Department of Biostatistics, School of Public Health, University of Alabama at Birmingham, Ryals Building, Room 327D, 1665 University Boulevard, Birmingham, AL 35294-0022, USA.
Am J Epidemiol. 2011 Sep 15;174(6):718-26. doi: 10.1093/aje/kwr155. Epub 2011 Jul 29.

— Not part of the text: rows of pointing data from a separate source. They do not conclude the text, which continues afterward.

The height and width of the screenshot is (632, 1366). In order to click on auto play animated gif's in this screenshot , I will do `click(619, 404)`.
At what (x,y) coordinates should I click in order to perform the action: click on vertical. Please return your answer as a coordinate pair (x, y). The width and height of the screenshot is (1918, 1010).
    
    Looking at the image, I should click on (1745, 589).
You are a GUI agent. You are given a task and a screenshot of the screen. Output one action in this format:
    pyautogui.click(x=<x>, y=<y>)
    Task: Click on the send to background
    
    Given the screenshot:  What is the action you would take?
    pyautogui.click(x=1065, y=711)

Longitudinal cohort studies normally identify and adjudicate incident events detected during follow-up by retrieving medical records. There are several reasons why the adjudication process may not be successfully completed for a suspected event including the inability to retrieve medical records from hospitals and an insufficient time between the suspected event and data analysis. These "incomplete adjudications" are normally assumed not to be events, an approach which may be associated with loss of precision and introduction of bias. In this article, the authors evaluate the use of multiple imputation methods designed to include incomplete adjudications in analysis. Using data from the REasons for Geographic And Racial Differences in Stroke (REGARDS) Study, 2008-2009, they demonstrate that this approach may increase precision and reduce bias in estimates of the relations between risk factors and incident events.
纵向队列研究通常通过检索病历来识别和裁定随访期间发现的新发病例。有几个原因可能导致疑似病例的裁定过程无法顺利完成,包括无法从医院检索病历,以及疑似病例和数据分析之间的时间间隔不足。这些“未完成的裁定”通常被假定为不是事件,这种方法可能会导致精度损失和偏差。在本文中,作者评估了使用多种插补方法来分析不完整的裁定。使用 2008-2009 年地理和种族差异中风原因研究(REGARDS)的数据,作者证明这种方法可以提高风险因素与发病事件之间关系估计的精度,并减少偏差。